November 1, 1998

Human brains do sprout new cells according to new Salk study

Salk News


Human brains do sprout new cells according to new Salk study

La Jolla, CA – Like bubbles fizzing from fine champagne, it has long been assumed that our supply of brain cells steadily diminishes through our lives, never to be replenished. According to a landmark Salk study, however, new cells are born in human brains, even in mature individuals.

The results, published in the Nov. 1 issue of Nature Medicine, showed that new cells were generated in the brains of terminal cancer patients who had undergone a diagnostic procedure that labels actively dividing cells. Upon the patients’ death, their brains were examined for presence of the diagnostic agent BrdU (for bromodeoxyuridine) which attaches to DNA in dividing cells.

“All of the patients showed evidence of recent cell division,” said Salk Professor Fred H. Gage, senior author on the study. “It’s interesting to note that this was not a particularly young or healthy group of people, so new cell growth may usually be even more prominent than we observed.”

Before the current study, new brain cell growth had been found in adult marmoset monkeys, a lower order primate. Efforts to detect new brain cells in Old World monkeys and apes, however, with whom humans share a more recent common ancestor, had failed.

The new growth seen in humans took place in the part of the brain called the hippocampus, which has been linked by many physiological studies to learning and memory.

- WORK TASK 1: According to the article on new brain cells, in which part of the human brain did the new cell growth take place?
- WORK TASK 2: Sum up the article on new brain cells in two sentences.
- WORK TASK 3: Continue the article on new brain cells from its last sentence.

(Stored records)
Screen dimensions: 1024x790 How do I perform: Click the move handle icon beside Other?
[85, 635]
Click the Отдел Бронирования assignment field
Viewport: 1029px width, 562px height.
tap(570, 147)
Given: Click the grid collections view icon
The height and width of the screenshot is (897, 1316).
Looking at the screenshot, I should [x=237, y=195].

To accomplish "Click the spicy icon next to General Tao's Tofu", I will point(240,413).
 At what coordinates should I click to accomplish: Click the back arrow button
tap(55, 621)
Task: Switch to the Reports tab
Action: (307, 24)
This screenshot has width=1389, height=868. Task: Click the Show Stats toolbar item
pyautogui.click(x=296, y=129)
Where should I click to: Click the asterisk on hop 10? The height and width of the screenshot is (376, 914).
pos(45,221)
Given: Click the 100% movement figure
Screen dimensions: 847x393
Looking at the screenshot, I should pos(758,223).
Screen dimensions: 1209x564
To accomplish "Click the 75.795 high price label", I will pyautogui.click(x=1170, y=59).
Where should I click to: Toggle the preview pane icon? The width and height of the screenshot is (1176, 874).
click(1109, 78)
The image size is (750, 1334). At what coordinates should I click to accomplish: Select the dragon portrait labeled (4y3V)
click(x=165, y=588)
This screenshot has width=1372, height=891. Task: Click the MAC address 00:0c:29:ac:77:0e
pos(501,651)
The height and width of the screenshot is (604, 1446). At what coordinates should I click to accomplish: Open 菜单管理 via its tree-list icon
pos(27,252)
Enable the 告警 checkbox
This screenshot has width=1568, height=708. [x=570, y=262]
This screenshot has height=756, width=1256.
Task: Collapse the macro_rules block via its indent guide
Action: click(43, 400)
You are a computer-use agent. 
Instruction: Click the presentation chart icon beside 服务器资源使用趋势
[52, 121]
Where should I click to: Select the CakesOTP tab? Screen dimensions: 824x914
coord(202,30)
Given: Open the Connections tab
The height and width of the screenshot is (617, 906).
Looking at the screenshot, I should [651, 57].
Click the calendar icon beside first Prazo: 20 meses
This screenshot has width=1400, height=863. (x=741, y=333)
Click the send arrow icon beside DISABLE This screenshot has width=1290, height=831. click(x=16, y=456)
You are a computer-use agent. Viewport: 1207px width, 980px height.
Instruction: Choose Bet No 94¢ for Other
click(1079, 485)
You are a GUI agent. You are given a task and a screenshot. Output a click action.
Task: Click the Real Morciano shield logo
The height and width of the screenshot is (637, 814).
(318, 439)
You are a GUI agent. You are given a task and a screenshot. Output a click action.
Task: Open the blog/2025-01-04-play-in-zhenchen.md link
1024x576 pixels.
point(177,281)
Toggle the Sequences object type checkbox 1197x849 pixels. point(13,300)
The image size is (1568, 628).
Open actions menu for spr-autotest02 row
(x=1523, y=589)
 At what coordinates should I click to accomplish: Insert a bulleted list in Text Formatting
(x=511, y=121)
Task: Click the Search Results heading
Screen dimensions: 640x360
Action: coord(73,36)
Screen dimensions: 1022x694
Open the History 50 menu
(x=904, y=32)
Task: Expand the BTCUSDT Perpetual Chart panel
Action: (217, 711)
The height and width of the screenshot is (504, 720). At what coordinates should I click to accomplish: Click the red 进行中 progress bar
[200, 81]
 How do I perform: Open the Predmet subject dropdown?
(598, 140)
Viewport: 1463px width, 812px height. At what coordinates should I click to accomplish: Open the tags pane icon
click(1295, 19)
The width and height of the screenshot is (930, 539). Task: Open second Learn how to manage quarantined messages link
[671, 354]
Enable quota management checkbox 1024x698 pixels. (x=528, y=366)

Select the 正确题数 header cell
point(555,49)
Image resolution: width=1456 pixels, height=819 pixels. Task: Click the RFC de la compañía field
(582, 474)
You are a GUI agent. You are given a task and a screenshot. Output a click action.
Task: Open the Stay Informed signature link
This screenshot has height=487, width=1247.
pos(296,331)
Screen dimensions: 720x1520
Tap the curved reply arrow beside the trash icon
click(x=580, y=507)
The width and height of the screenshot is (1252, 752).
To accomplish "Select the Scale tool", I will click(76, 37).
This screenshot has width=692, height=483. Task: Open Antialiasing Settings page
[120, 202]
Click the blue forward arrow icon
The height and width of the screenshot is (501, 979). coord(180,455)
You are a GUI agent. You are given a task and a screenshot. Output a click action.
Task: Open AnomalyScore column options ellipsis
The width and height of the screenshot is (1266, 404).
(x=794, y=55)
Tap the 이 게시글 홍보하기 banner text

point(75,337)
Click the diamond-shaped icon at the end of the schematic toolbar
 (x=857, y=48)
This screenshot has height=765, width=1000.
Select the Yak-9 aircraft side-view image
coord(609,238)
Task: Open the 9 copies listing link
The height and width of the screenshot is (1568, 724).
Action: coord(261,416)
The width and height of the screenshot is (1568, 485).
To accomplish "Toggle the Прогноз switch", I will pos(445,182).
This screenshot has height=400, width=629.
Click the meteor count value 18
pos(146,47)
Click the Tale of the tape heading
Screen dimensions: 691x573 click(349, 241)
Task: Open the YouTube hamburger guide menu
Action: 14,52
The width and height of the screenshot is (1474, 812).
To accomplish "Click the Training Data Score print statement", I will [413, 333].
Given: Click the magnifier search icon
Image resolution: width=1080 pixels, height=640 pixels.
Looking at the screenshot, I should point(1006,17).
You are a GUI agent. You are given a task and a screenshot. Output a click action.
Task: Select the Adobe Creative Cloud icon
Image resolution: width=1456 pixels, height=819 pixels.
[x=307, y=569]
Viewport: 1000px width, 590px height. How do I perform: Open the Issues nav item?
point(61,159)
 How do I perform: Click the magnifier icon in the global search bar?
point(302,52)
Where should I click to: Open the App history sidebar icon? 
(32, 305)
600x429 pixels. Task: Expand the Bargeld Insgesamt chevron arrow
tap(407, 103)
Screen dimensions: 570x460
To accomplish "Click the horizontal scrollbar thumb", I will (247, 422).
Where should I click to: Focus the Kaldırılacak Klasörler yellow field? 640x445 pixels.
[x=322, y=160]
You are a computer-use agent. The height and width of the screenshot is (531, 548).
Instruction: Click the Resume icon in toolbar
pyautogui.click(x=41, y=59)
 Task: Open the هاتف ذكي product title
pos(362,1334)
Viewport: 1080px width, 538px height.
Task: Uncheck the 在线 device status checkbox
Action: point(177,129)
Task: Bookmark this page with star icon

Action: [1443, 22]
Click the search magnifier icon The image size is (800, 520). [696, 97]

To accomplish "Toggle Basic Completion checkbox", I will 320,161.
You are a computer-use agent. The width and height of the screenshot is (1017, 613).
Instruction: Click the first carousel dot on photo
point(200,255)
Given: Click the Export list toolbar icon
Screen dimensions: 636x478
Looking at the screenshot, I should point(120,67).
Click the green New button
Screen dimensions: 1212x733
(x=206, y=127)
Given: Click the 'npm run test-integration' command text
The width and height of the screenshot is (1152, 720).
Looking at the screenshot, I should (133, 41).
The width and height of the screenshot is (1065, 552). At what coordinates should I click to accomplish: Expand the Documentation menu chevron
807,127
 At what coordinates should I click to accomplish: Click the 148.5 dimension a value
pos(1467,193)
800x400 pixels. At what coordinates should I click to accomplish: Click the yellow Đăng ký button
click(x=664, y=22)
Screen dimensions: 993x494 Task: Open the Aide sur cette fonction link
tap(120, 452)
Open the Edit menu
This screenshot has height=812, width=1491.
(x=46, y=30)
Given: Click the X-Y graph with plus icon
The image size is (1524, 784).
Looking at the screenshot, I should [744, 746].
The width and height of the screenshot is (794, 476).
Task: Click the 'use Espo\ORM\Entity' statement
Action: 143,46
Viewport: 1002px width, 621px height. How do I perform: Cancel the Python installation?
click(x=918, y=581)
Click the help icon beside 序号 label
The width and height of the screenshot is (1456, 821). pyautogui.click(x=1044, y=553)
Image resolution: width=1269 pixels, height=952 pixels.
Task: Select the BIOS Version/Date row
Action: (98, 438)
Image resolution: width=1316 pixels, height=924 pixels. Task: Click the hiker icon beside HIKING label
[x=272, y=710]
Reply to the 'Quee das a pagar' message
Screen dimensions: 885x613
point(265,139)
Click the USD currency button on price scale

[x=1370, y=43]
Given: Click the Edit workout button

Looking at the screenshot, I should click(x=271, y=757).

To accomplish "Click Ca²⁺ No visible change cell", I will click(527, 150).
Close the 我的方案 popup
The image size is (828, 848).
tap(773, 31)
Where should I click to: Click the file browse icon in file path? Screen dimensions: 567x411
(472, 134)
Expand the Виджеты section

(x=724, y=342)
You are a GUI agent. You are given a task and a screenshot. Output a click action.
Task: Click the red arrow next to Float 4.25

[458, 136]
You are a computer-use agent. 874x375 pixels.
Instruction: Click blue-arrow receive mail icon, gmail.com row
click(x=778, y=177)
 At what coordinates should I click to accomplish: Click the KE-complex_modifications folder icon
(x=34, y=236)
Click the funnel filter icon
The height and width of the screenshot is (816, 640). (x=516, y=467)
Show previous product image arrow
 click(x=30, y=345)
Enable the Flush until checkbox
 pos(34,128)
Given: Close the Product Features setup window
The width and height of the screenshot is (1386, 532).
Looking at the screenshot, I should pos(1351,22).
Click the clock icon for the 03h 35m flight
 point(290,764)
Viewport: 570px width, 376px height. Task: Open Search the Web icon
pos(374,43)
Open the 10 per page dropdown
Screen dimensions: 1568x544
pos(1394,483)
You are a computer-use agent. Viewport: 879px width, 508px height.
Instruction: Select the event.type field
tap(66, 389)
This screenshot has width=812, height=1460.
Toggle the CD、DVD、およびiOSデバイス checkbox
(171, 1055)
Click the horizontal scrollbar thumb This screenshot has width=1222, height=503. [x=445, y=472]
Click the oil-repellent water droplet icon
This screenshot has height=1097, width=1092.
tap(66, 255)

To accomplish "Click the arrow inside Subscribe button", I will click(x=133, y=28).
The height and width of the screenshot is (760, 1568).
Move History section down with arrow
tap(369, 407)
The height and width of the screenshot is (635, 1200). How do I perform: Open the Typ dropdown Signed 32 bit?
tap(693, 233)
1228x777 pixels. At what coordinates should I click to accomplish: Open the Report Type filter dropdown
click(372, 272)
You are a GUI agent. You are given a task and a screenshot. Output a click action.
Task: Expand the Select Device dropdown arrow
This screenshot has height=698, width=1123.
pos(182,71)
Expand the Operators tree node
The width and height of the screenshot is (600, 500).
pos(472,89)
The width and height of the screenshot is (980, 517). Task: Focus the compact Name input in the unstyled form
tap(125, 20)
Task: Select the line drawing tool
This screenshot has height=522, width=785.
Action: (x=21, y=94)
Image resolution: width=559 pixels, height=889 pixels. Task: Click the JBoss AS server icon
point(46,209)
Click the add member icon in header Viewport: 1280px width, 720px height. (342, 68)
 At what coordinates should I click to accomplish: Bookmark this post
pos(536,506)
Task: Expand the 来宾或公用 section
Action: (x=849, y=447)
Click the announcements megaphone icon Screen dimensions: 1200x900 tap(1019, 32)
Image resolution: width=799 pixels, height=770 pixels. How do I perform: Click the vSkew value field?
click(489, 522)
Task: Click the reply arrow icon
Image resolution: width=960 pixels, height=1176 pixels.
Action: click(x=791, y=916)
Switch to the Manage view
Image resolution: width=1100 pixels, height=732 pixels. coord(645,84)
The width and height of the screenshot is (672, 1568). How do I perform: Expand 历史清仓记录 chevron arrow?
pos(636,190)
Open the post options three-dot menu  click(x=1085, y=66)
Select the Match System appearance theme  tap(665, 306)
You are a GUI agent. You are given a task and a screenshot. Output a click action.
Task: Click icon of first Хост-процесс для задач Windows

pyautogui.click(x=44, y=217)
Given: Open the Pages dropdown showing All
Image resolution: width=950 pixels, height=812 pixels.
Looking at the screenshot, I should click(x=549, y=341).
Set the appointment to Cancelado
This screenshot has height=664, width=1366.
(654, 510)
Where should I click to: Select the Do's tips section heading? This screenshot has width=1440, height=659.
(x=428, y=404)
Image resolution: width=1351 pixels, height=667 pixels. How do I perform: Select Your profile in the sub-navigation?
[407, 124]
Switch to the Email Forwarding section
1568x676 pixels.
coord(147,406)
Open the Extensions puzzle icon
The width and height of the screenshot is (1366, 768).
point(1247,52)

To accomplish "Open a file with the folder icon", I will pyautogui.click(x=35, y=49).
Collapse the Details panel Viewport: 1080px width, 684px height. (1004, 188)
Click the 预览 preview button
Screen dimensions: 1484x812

- RESULT 1: The hippocampus.

- RESULT 2: A Salk study published in Nature Medicine found that new cells are born in human brains, even in mature adults, which goes against the long-held view that our supply of brain cells only shrinks. All of the terminal cancer patients examined showed signs of recent cell division, found with the marker BrdU, and the growth took place in the hippocampus, a part of the brain linked to learning and memory.

- RESULT 3:
“At this point, it’s premature to say that the new cells are being used for learning and memory, but given their location in the brain, it seems reasonable to suggest that they likely do,” said co-author Daniel A. Peterson, a postdoctoral fellow in Gage’s group.

Previous work in Gage’s laboratory had shown that mice reared in a stimulating environment, containing toys, exercise apparatus and increased opportunities for social interaction, generated new brain cells at a greater rate than litter mates raised in standard cages. The mice with more cells also performed better on learning and memory tests involving negotiating mazes.

“At the time those results were published, people would ask me if it meant that they could literally increase their brain capacity by traveling or taking on new challenges,” said Gage. “I had to say we don’t know, given that no one had found newborn nerve cells in human brains. And we still don’t know for sure,, whether these new brain cells are functioning normally, but the current finding brings us an important step closer to thinking that we have more control over our own brain capacity then we ever thought possible previously.”

First author on the study is Peter S. Ericksson of the Sahlgrenska University Hospital in Göteborg, Sweden and spent time with Dr. Gage as a visiting scientist prior to returning to Sweden where he was instrumental in setting this study in motion. Other co-investigators include Ekaterina Perfilieva, Thomas Björk-Ericksson, and Ann-Marie Alborn of the Sahlgrenska.

Gage’s work was supported by the National Institutes of Health, the National Institute of Neurological Disorders and Stroke, the Alzheimer’s Association, and the American Federation for Aging Research. The Sahlgrenska group was supported by the Swedish Medical Research Council, the University of Göteborg, the Gunvor and Josef Anérs Stiftelse, the John and Brit Wennerströms Stiftelse for Neurologisk Forskning, the Rune and Ulla Aml&#246vs Stiftelse for Neurologisk and Reumatologisk Forskning, NHR-fonden, Stiftelsen Göteburgs MS förenings forsknings och byggnadsfond, Stiftelsen handlanden Hjalmar Svenssons Forskningsfond, Götesborgs Läkaresällskap, Hjärnfonden, The Swedish Society of Medicine, Stiftelsen Lars Hiertas Minne, Stiftelsen Assar Gabrielssons Fond and the Edit Jacobssons Fond.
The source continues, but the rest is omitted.